Exploring Execution Trace Analysis

Off-line dynamic trace analysis offers a number of advantages, which are illustrated in this blog post through several examples using internal tools we specially developed to automate trace collection and analysis.

Introduction

Dynamic program analysis consists in examining a program's behavior by processing information captured at execution time. Compared to static analysis, dynamic analysis unveils the actual behavior of a program and provides direct access to its execution flow and data. This is why dynamic analysis can be a powerful weapon when it comes to software reverse engineering (although it doesn't come without drawbacks).

Several dynamic analysis techniques involve program tracing followed by a trace analysis step.

In the case of on-line trace analysis, the information recorded is consumed right away (i.e. during execution), whereas in off-line analysis the execution trace is stored for later use.

In this article we briefly illustrate the advantages of off-line trace processing and present an internal tool for trace collection and analysis. Our tool is still experimental and therefore not yet ready to be published, we don't exclude however the possibility of a public release in the foreseeable future.

On-line vs off-line analysis

As briefly mentioned above, the workflow of tools using on-line trace analysis involves sending information collected at run-time directly to the analysis routine. The analysis routine will, in turn, consume the collected data as it arrives. In other words, the collector and the consumer run concurrently or are context-switched frequently. This is exactly what tools like Valgrind's memcheck [1] and ASAN [2] do.

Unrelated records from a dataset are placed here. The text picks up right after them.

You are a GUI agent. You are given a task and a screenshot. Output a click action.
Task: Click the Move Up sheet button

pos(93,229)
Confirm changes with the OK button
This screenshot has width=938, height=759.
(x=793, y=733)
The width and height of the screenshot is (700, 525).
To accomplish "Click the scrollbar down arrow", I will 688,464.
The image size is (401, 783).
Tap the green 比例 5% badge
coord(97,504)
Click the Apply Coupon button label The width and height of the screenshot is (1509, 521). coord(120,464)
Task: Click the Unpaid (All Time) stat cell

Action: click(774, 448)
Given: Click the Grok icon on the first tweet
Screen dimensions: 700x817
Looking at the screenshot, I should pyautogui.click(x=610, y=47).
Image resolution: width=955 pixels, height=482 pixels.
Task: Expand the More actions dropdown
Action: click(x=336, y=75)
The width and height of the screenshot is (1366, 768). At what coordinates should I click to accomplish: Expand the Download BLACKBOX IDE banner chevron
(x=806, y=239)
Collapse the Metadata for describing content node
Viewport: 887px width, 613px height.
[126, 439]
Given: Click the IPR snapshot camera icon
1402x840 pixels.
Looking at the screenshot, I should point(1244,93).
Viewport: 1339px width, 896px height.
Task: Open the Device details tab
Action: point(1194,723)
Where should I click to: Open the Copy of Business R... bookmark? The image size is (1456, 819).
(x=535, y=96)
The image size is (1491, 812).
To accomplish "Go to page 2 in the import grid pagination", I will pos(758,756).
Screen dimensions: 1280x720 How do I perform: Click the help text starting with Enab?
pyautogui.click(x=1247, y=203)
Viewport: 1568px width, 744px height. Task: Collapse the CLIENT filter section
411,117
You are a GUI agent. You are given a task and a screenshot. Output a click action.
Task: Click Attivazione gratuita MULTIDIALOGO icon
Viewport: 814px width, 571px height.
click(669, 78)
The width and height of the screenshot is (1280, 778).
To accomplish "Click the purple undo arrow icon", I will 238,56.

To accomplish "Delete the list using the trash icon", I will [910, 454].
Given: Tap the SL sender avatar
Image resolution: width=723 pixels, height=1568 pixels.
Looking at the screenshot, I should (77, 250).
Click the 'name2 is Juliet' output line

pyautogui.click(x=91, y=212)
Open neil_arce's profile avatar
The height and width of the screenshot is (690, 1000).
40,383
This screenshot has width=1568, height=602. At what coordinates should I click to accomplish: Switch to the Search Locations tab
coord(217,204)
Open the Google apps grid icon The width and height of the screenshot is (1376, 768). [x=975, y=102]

In contrast, with off-line analysis, all information is stored in a file that is later loaded and consumed by the analysis routine.

Those two approaches are complementary and each one is best suited for different application areas. The main disadvantage of off-line analysis is that it requires to record and store an entire trace, which can turn out to be pretty big. However, when storing the traced information is a viable option, off-line analysis offers a considerable number of advantages:

  • It is portable since the analysis can easily be performed on a different machine than the one used to collect the trace.
  • A single execution can be used for several analysis routines given that all the necessary information is collected (e.g. very helpful in case of programs with a long startup time).
  • Analysis can be easily paused and resumed at any time without the need of spawning again a process.
  • The collected trace can be used for timeless debugging.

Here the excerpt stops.